Alegou, em síntese, que em 2004, o seu gestor de conta apresentou-lhe um produto em tudo idêntico a um depósito a prazo, com melhores taxas, pelo que o autor colocou naquele a quantia de 50.000,00 euros, na sequência da garantia daquele gestor de que tal produto tinha liquidez garantida, quer do capital, quer dos juros, e que estava sempre coberta a solvabilidade do produto. O dito funcionário sabia o perfil do autor, que nele confiava, de tal forma que o autor nunca assinou qualquer documento a autorizar essa aplicação, tendo sido por um simples telefonema que foi obtida a sua autorização para o suposto depósito a prazo.

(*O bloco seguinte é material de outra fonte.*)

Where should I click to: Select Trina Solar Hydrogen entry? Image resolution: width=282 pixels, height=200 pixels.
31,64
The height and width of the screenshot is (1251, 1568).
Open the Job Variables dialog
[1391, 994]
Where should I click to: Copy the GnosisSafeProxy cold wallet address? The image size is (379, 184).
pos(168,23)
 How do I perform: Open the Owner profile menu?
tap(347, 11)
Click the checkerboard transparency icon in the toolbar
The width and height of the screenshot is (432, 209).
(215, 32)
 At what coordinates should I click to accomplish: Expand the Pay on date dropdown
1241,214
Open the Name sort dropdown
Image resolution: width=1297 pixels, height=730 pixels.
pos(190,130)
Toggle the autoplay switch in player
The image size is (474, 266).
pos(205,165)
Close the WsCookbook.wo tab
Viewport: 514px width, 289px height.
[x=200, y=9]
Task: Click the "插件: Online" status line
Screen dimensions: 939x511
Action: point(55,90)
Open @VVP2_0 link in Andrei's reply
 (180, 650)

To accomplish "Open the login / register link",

O autor atuou sempre com a convicção de que estava a colocar as suas economias numa aplicação segura e com as características de um depósito a prazo, nunca sendo sua intenção investir em produtos de risco, do que esteve assim convicto até Maio de 2015, data em que o Banco réu deixou de pagar os respetivos juros, atribuindo então a responsabilidade pelo pagamento à D…, entidade que o autor nem sabia que existia. A conduta do réu causou ao autor inúmeros danos, patrimoniais, em face do capital investido, e não patrimoniais, em face dos transtornos causados.

O réu contestou, por exceção, arguindo a incompetência territorial do tribunal (matéria entretanto decidida), a ineptidão da petição inicial e afirmando que o direito do autor prescreveu, dado que tem conhecimento, desde 2004, da suposta subscrição abusiva. Mais impugnou parte da factualidade alegada, alegando ter sempre agido de acordo com a vontade e instruções dos clientes. Acrescentou que o autor tinha conhecimento das características do produto, nomeadamente da responsabilidade da entidade emitente e do banco colocador, do que concluiu não ter sido violado qualquer dever de informação.

O autor replicou.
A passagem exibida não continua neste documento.